Bisnis.com, JAKARTA – Kementerian Badan Usaha Milik Negara (BUMN) tengah mengupayakan impor bahan baku untuk memproduksi masker sebanyak 2 juta unit dan impor rapid test kit virus corona sebanyak 500.000 unit.
Staf Khusus Menteri BUMN Arya Sinulingga menuturkan bahwa impor bahan baku masker akan dilakukan secara government to government (G2G) dengan sejumlah negara seperti China, India, Jepang, dan Perancis.
Produksi masker akan dilakukan oleh PT Rajawali Nusantara Indonesia (Persero) atau RNI dengan melibatkan produsen lokal lainnya. Dia mengatakan bahan baku masker dari India sebelumnya sudah masuk, tetapi sudah habis untuk diproduksi.
“RNI ini dari dia sudah masuk sebagian. Untuk masker kami coba cari bahan baku dari Jepang, karenaPerancis di-lockdown, akibatnya gak bisa kita impor juga. Jadi ini adalah lebih jauh lagi untuk China kita belum dapat juga suplai, jadi kami sedang susun G2G, sama halnya dengan China, dengan India dan dengan Perancis,” jelasnya melalui konferensi jarak jauh, Rabu (18/3/2020).
Dia mengatakan produksi masker secara total yang sedang dilakukan oleh RNI akan mencapai 2 juta unit masker. Arya mengutarakan bahwa paling cepat proses produksi tersebut dapat diselesaikan pada akhir bulan ini.
“Hampir semua negara mencari bahan baku masker, jadi negosiasinya nanti G2G. Bagusnya, China ini melihat negara mana yang dia lihat punya kebutuhan. Jadi BUMN sudah kejar benar ke China ini,” ujarnya.
Baca Juga
Selain itu, pemerintah juga tengah mempertimbangkan opsi menutup kebutuhan masker dengan masker alternatif dari kain yang bisa dicuci. Opsi ini dipertimbangkan mengingat Indonesia memiliki produksi tekstil cukup besar.
Dia mengatakan, pemerintah juga tengah mengimpor rapid test kit atau alat tes cepat untuk mendeteksi virus corona. Pemerintah telah memesan sedikitnya 500.000 unit rapid test kit yang kemudian akan didistribusikan ke jaringan rumah sakit BUMN.
“RNI juga sedang kerja sama dengan China untuk memesan rapid test kit COVID-19, jadi kerja sama dengan pabrik di China. Alat ini bisa mengeluarkan hasil tes awal untuk mendeteksi virus corona dengan cepat, paling sekitar 3 jam,” ujarnya.

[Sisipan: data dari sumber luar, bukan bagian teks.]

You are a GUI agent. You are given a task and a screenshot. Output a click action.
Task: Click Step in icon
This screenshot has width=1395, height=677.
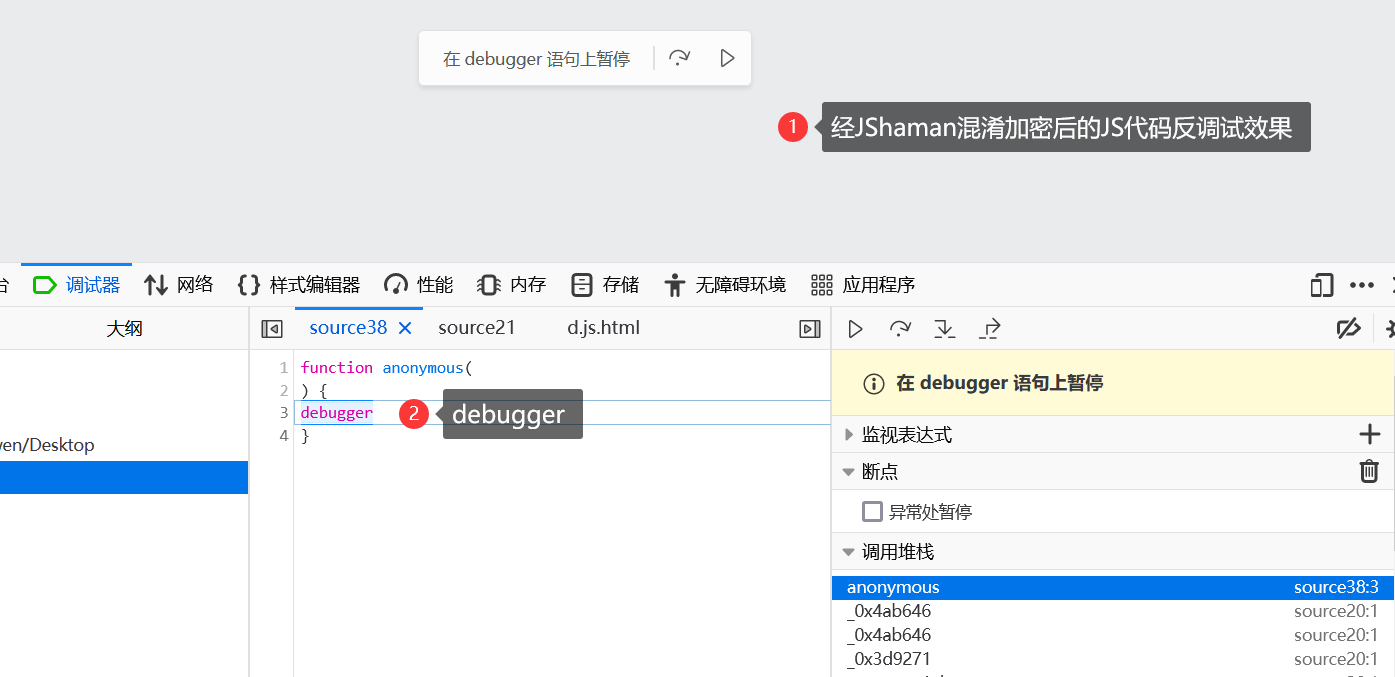(944, 329)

Dia mengatakan bahwa proses pemesanan ini masih menunggu izin dari Kementerian Kesehatan. Adapun, proses registrasi izin impor alat pengujian tersebut sudah dilakukan pada Selasa, 10 Maret 2020 pekan lalu.
“Kalau nanti sudah diberi izin oleh Kementerian Kesehatan kita pakai Garuda langsung kirim dari Hangzhou [Ibu Kota Provinsi Zhejiang, China]. Kalau sudah dikirim paling dua hari juga sudah sampai, jadi kebutuhan ini bisa ditutupi dengan cepat.
Arya menuturkan tak menutup kemungkinan jika impor pertama tersebut berhasil, akan ada impor lanjutan untuk alat tersebut. Dia mengatakan pabrik di China memiliki kapasitas produksi sekitar 150.000 unit per hari sehingga dapat memenuhi kebutuhan Indonesia.
Dia juga memastikan alat tes tersebut akan dipasarkan dengan harga terjangkau. Namun, dia menjelaskan alat tes ini hanya menghasilkan diagnosa awal dari pasien virus corona. Jika ada indikasi membawa virus tersebut, pasien harus tetap melakukan pemeriksaan lanjutan.